Op grond van het bepaalde in artikel 1:5, zevende lid, BW verklaart een kind dat op het tijdstip van de adoptie zestien jaar of ouder is zelf ten overstaan van de rechter of het de geslachtsnaam van de ene of de andere ouder zal hebben. [B] heeft verklaard dat hij de geslachtsnaam [van A] wil dragen. [A] en de moeder hebben hiermee ingestemd.

5.De beslissing

De rechtbank:
5.1.
verklaart [B] niet-ontvankelijk in zijn verzoek;
5.2.
spreekt de adoptie uit van:
- [B] , geboren op [geboortedatum] te [geboorteplaats] ,
door [A] , geboren op [geboortedatum] te [geboorteplaats] ;
5.3.
verstaat dat [B] door de adoptie de geslachtsnaam “ [van A] ” zal dragen;
5.4.
gelast de ambtenaar van de burgerlijke stand van de gemeente [woonplaats] een latere vermelding van de adoptie aan de daarvoor in aanmerking komende akte toe te voegen;
5.5.
draagt de griffier op, nadat deze beschikking in kracht van gewijsde is gegaan, een afschrift van deze beschikking te zenden aan de ambtenaar van de burgerlijke stand van de gemeente [woonplaats] .
Deze beschikking is gegeven door mr.

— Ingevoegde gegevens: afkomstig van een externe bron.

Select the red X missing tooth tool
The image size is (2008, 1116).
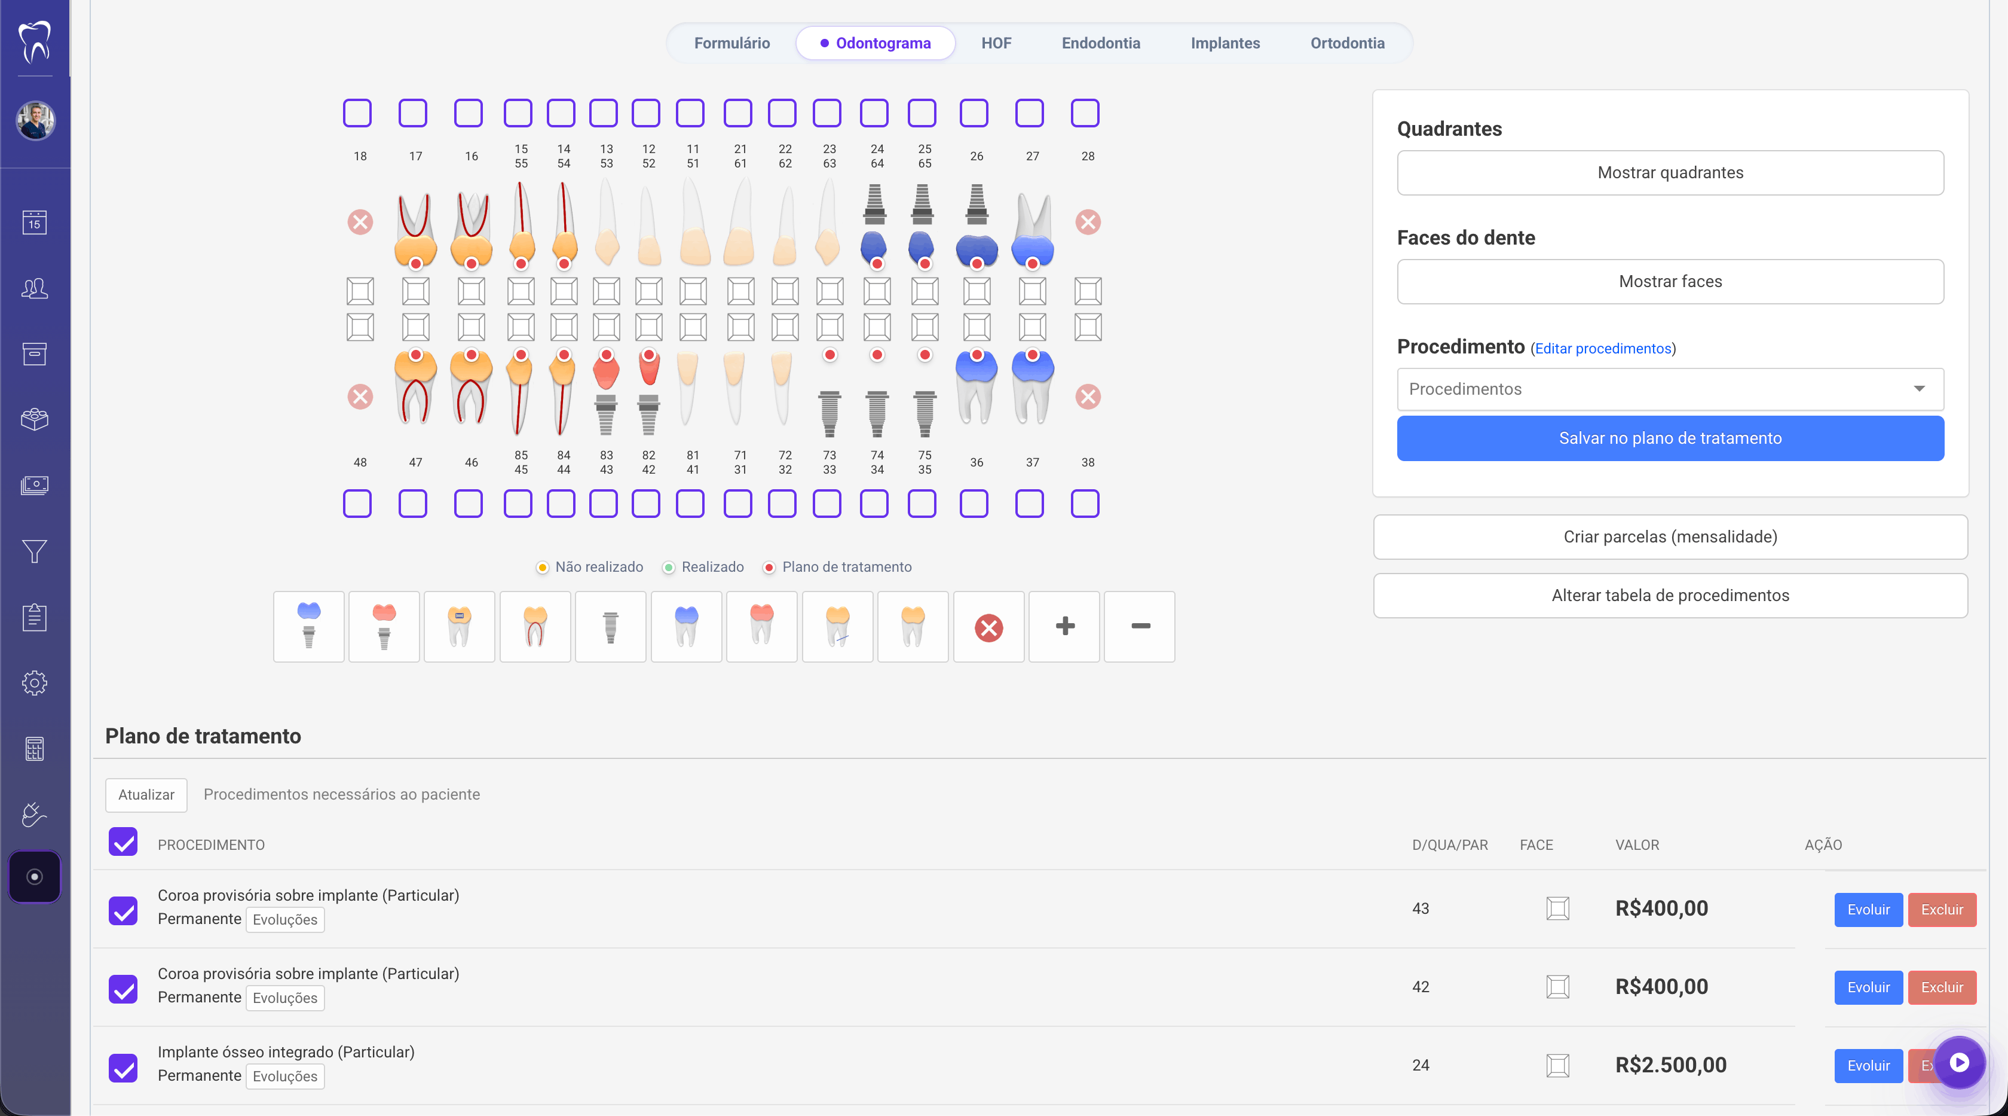988,626
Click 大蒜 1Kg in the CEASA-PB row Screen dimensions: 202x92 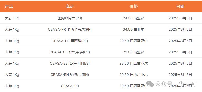12,86
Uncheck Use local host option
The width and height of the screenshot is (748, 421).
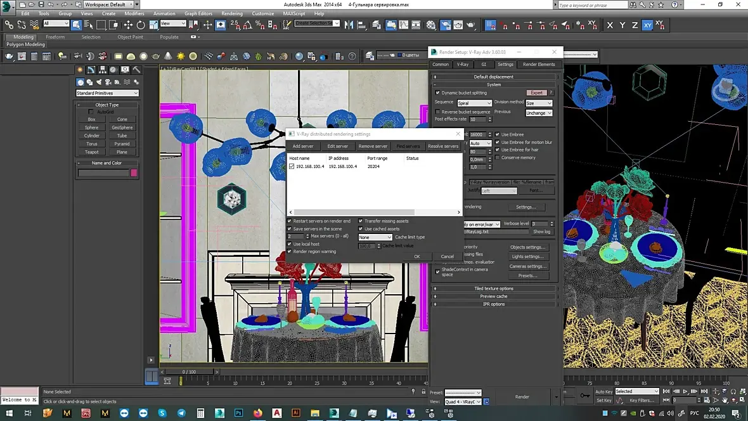click(x=290, y=244)
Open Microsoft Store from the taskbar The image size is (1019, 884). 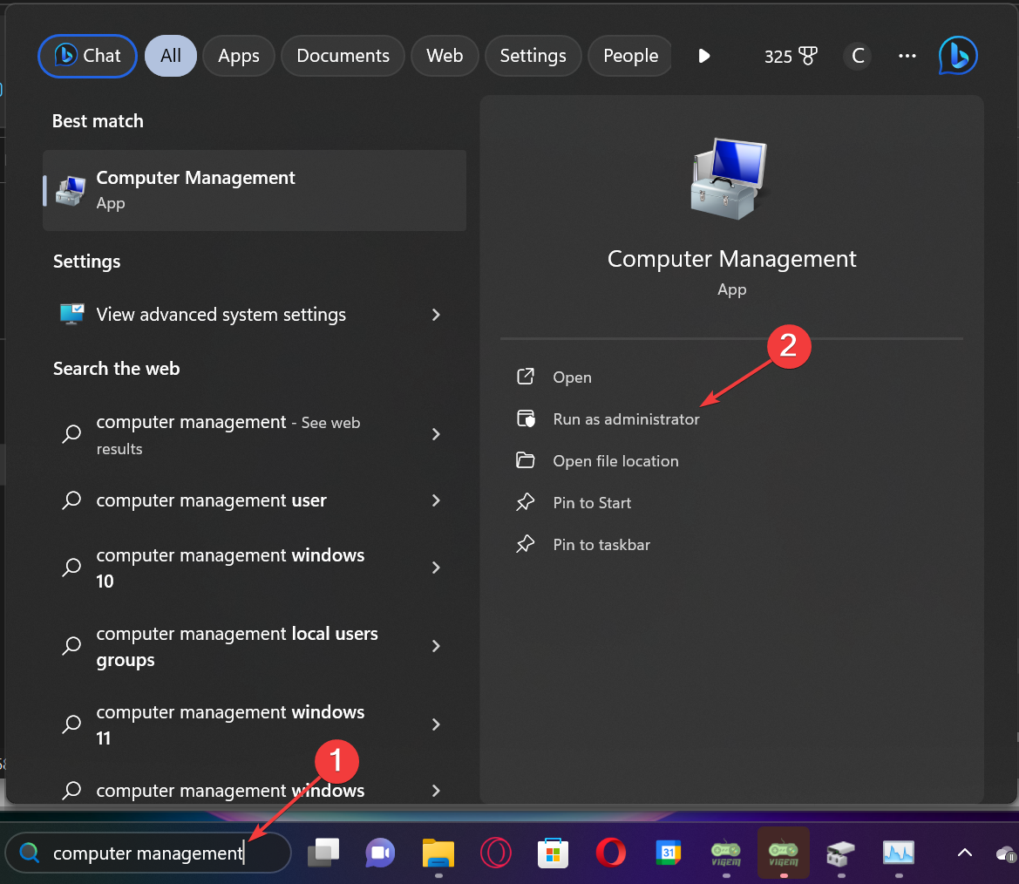(x=553, y=853)
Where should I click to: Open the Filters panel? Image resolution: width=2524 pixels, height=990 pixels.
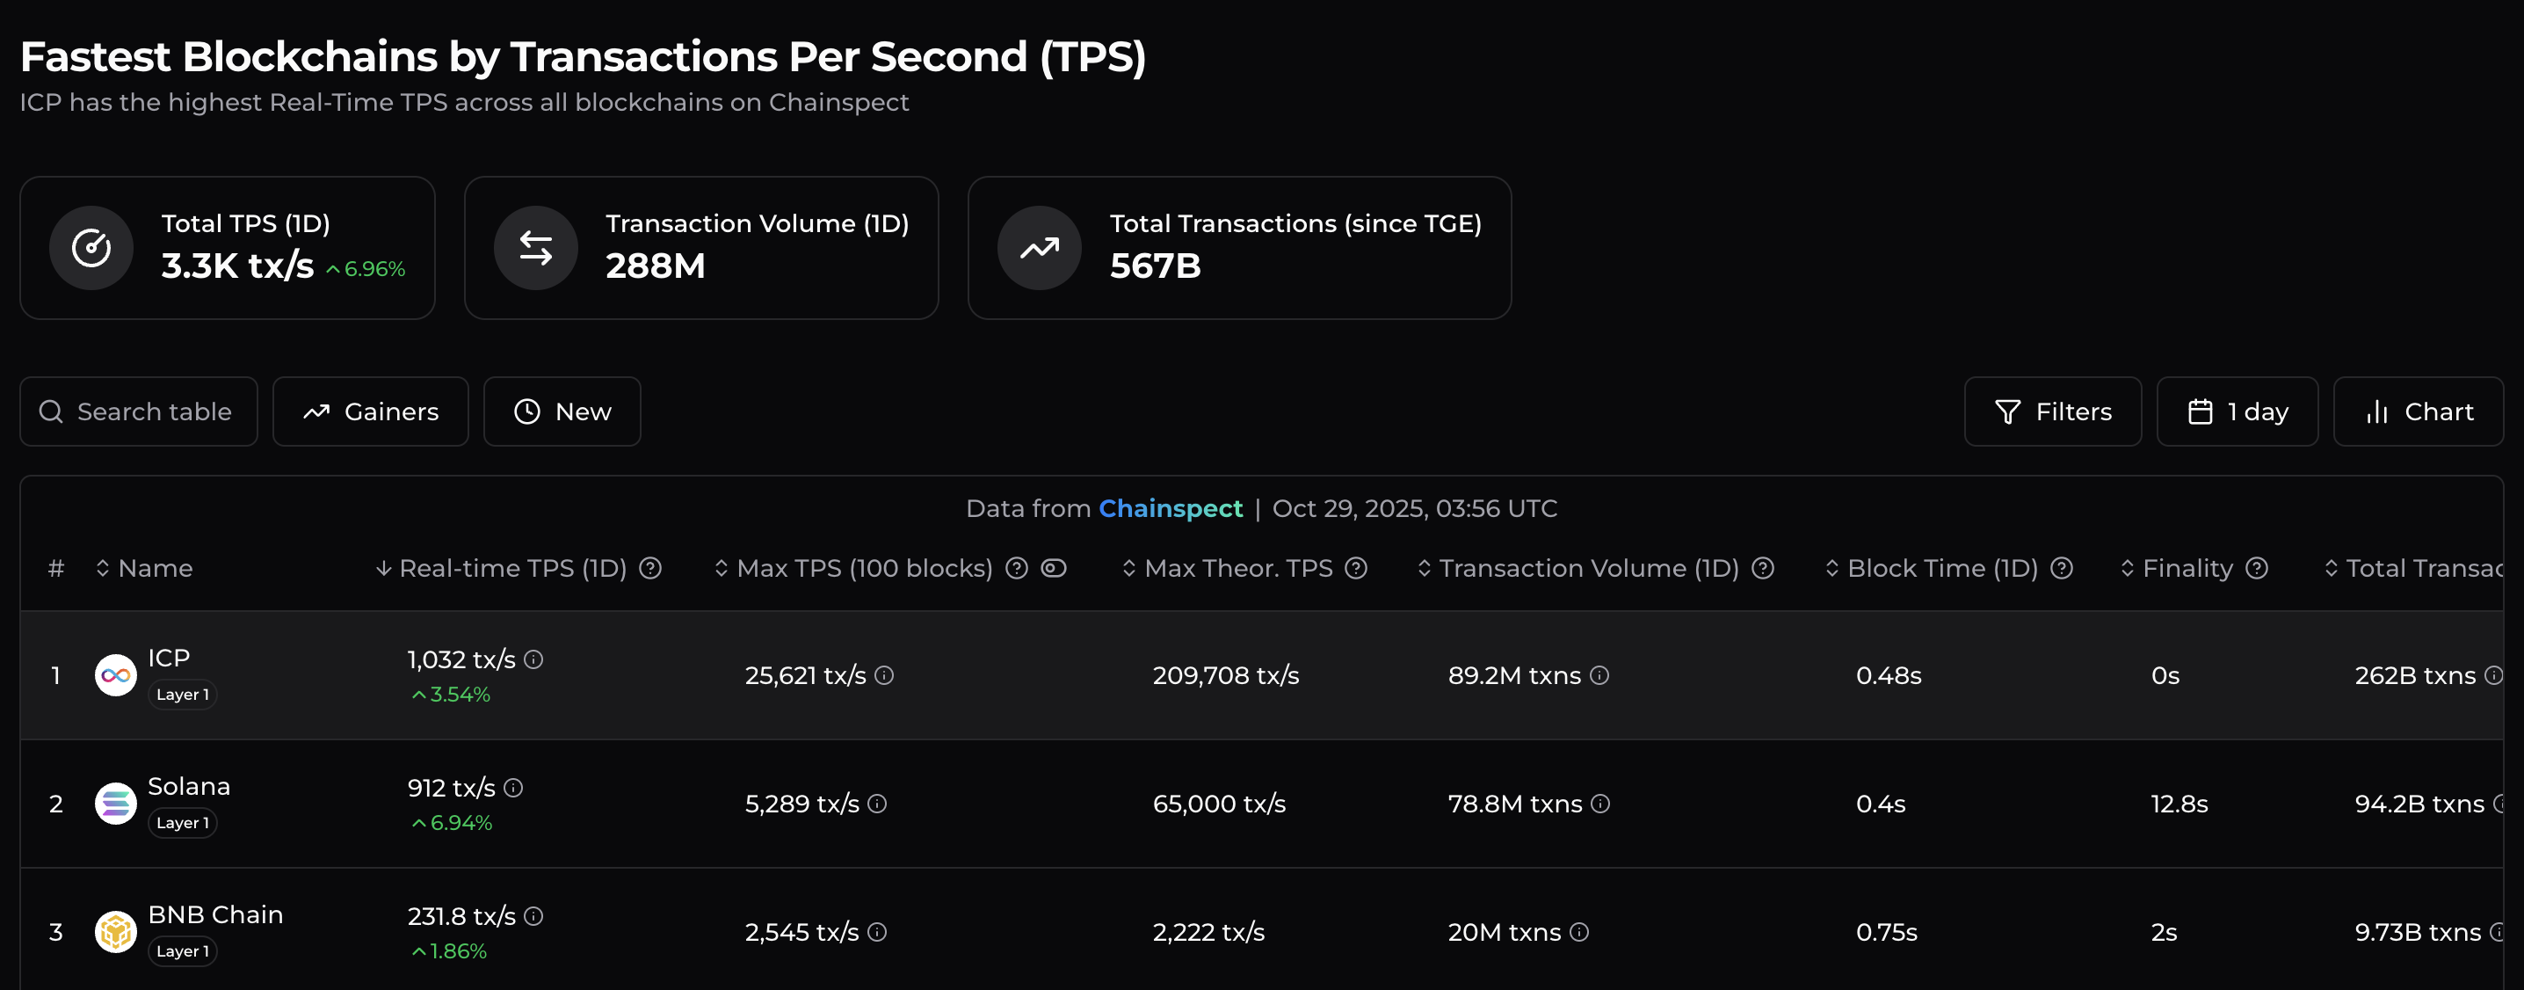pos(2053,411)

E.M.J. Raeijmaekers, voorzitter, mr. B. Serno en mr. V.M. Smits, rechters,
en in het openbaar uitgesproken in tegenwoordigheid van mr. M.J. van der Schoot als griffier op 1 november 2023.
Conc: MvdS
Tegen deze beschikking kan, voor zover het een eindbeslissing betreft, -uitsluitend door tussenkomst van een advocaat- hoger beroep worden ingesteld bij het gerechtshof 's-Hertogenbosch
a. door de verzoeker en degenen aan wie een afschrift van de beschikking is verstrekt of verzonden, binnen drie maanden na de dag van de uitspraak
b. door andere belanghebbenden binnen drie maanden na de betekening daarvan of nadat de beschikking hun op andere wijze bekend is geworden.